:: Task inputs

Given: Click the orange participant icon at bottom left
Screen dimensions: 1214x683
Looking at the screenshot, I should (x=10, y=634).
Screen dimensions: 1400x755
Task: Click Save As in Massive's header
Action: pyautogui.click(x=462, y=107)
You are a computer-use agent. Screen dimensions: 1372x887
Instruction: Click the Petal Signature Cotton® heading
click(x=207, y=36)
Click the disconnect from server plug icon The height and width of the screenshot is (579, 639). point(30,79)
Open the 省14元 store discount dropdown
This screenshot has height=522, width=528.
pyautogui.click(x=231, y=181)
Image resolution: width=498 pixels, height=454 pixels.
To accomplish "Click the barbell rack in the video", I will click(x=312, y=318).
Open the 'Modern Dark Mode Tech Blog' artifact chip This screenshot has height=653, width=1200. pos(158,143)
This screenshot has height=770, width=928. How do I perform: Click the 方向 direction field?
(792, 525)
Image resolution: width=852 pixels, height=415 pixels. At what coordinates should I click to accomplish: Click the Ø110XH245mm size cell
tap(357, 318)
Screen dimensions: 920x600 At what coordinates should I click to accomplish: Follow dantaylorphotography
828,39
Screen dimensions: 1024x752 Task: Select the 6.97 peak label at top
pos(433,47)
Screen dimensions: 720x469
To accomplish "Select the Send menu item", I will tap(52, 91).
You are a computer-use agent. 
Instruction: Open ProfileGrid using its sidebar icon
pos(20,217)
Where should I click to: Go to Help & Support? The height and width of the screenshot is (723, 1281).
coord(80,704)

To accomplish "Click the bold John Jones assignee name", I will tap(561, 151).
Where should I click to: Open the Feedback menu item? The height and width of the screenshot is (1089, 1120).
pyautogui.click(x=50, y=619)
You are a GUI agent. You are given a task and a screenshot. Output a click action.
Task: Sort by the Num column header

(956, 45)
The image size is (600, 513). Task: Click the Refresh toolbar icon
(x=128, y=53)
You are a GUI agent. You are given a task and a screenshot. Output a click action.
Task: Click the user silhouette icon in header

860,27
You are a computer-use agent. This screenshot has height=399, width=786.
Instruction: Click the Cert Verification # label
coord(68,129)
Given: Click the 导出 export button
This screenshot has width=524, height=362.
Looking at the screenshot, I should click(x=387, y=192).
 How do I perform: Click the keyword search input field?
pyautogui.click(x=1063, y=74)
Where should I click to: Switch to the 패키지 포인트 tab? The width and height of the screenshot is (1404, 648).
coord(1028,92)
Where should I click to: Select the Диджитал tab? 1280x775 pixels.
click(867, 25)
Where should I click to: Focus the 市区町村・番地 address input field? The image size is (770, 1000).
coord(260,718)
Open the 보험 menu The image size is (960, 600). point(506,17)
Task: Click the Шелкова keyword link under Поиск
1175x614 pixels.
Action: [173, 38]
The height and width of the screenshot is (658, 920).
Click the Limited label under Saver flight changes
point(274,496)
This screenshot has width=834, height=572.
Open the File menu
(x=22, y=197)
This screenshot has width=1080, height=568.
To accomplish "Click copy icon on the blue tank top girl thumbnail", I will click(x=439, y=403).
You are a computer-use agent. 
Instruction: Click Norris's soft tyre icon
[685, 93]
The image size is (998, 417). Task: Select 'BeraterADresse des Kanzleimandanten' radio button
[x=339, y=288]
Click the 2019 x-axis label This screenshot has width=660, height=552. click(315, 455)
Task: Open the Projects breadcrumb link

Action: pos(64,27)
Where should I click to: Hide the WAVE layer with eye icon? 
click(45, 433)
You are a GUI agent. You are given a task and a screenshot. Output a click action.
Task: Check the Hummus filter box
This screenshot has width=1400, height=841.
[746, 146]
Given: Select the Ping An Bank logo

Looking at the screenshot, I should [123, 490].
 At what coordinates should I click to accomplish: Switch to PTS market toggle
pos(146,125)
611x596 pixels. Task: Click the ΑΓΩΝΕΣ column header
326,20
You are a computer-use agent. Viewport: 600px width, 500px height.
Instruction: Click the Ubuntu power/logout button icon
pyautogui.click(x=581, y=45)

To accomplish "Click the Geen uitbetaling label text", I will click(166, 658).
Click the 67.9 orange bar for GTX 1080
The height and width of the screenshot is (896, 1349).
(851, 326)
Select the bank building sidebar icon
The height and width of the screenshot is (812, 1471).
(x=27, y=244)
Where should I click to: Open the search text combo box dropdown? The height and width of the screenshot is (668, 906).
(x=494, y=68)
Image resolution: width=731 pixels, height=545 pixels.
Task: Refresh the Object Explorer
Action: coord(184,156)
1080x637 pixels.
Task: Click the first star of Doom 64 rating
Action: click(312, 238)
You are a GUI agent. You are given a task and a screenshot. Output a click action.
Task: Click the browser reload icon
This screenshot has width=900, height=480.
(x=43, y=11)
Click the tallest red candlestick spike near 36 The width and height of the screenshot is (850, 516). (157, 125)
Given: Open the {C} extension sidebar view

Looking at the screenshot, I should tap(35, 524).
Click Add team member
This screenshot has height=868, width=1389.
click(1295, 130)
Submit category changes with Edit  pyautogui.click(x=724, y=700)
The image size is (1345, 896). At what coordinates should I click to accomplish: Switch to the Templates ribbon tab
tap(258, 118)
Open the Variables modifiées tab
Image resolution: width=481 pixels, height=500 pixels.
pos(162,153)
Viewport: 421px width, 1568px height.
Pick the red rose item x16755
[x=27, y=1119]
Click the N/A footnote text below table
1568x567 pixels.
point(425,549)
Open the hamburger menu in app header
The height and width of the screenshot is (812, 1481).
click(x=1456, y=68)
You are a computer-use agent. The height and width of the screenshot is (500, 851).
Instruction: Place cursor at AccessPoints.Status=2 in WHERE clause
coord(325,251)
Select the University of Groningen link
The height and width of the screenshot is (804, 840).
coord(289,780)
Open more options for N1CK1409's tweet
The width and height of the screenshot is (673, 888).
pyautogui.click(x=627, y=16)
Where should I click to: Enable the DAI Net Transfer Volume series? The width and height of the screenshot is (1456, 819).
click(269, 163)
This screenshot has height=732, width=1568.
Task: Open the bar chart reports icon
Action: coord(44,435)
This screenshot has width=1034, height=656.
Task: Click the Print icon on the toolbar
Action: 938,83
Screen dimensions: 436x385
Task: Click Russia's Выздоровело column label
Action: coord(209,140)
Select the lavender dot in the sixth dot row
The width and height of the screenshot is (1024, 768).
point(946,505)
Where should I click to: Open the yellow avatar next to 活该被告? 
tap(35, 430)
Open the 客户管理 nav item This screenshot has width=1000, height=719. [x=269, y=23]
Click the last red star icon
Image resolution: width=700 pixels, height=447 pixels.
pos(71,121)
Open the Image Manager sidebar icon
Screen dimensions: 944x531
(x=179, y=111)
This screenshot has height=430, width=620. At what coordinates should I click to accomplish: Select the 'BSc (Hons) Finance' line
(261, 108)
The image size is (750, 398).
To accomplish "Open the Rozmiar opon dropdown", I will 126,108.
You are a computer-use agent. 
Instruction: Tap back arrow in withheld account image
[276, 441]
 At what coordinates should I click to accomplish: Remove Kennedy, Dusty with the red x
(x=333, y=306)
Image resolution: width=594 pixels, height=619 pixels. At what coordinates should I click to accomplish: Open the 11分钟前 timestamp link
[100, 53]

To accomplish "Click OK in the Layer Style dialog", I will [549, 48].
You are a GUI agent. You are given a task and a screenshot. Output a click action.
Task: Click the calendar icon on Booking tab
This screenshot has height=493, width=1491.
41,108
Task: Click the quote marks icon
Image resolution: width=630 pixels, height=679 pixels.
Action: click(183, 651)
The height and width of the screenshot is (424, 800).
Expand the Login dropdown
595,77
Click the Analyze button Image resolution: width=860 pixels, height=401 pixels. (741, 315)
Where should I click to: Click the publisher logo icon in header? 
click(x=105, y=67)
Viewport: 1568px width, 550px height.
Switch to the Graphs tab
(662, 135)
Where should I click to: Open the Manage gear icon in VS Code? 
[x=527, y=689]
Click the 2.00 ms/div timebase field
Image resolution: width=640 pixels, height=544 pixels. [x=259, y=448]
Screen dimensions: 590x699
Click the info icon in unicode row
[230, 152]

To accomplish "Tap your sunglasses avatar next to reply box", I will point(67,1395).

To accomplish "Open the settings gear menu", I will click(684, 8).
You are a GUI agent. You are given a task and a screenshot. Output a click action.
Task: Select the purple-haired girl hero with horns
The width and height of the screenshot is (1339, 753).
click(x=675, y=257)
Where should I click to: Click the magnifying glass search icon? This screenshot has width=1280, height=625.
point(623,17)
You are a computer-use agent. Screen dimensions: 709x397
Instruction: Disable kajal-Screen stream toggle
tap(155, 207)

::::

§ **Work instructions**
The reply should consist solely of the lines of the data, exact, from the opening line through the line with "You are a computer-use agent. Screen dimensions: 1372x887", inclusive.

§ **The answer**
Given: Click the orange participant icon at bottom left
Screen dimensions: 1214x683
Looking at the screenshot, I should (x=10, y=634).
Screen dimensions: 1400x755
Task: Click Save As in Massive's header
Action: pyautogui.click(x=462, y=107)
You are a computer-use agent. Screen dimensions: 1372x887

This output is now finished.